THE TASK | Duplicate the data starting with the line containing "Task: Click the chevron next to 本文へ" and going on through the line containing "Action: tap(758, 26)", including both of those lines.

RECORDED DATA |
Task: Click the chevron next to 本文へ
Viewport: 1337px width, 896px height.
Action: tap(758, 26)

---

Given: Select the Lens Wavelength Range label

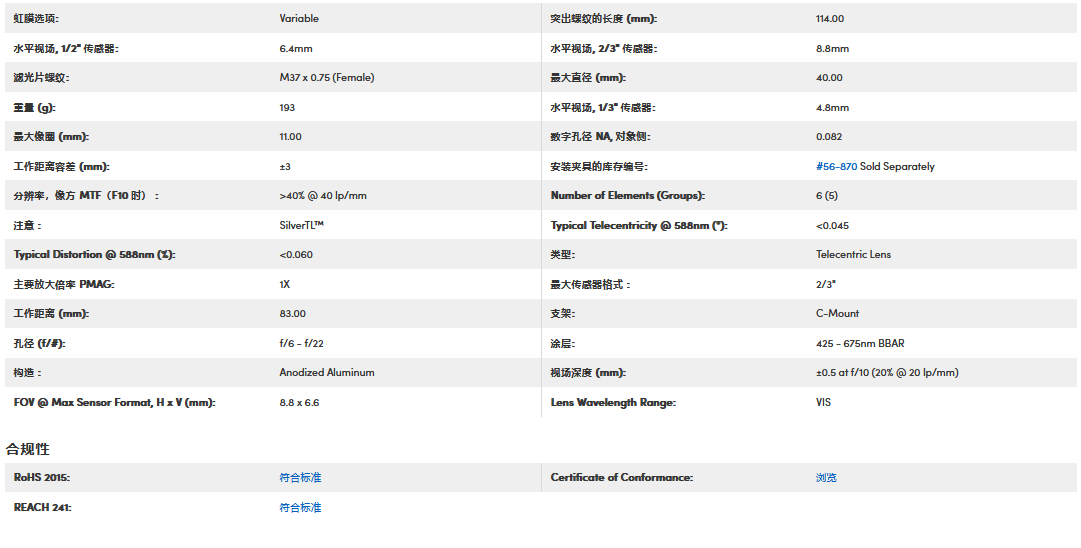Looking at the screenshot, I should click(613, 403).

---

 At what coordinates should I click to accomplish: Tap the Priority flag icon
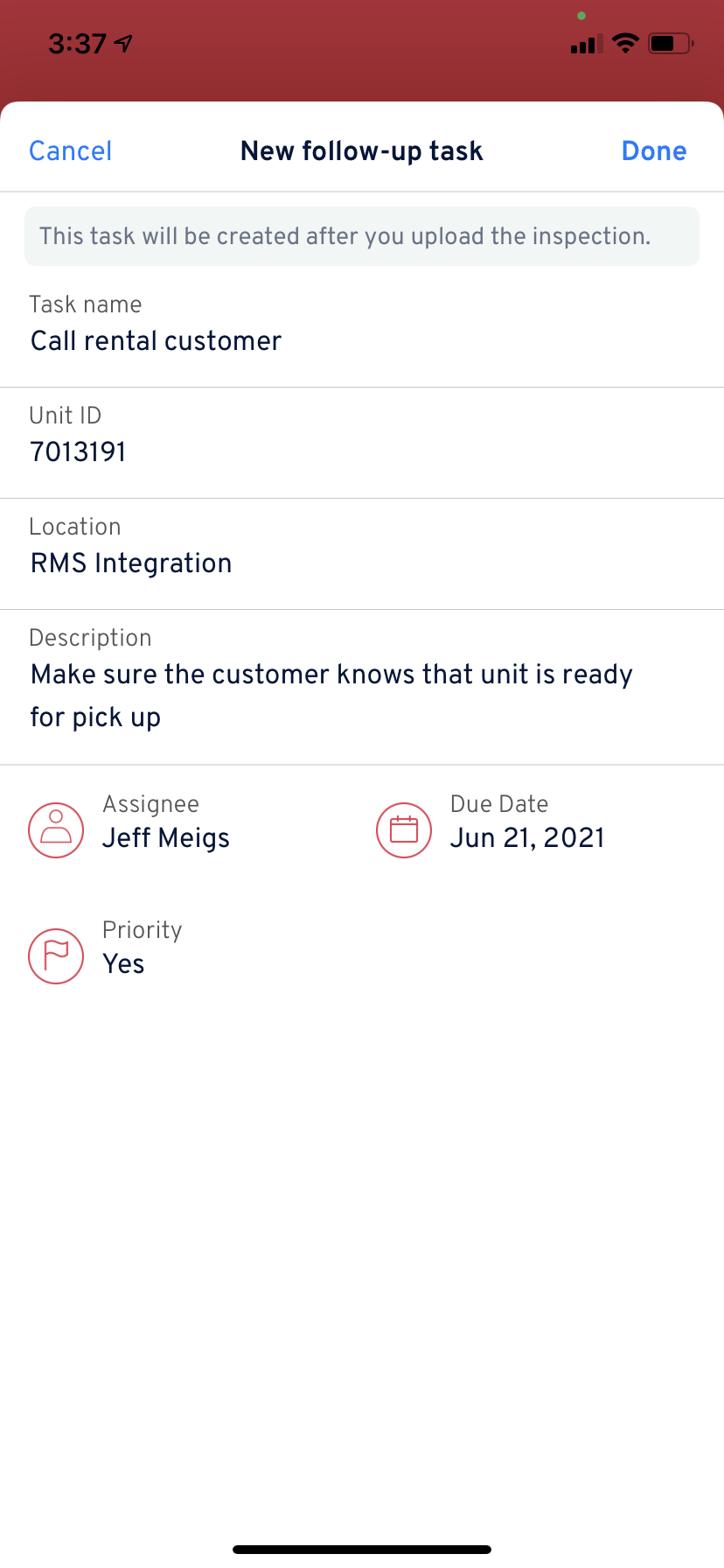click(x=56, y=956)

TASK RESPONSE |
Task: Click the chevron next to 本文へ
Viewport: 1337px width, 896px height.
Action: tap(758, 26)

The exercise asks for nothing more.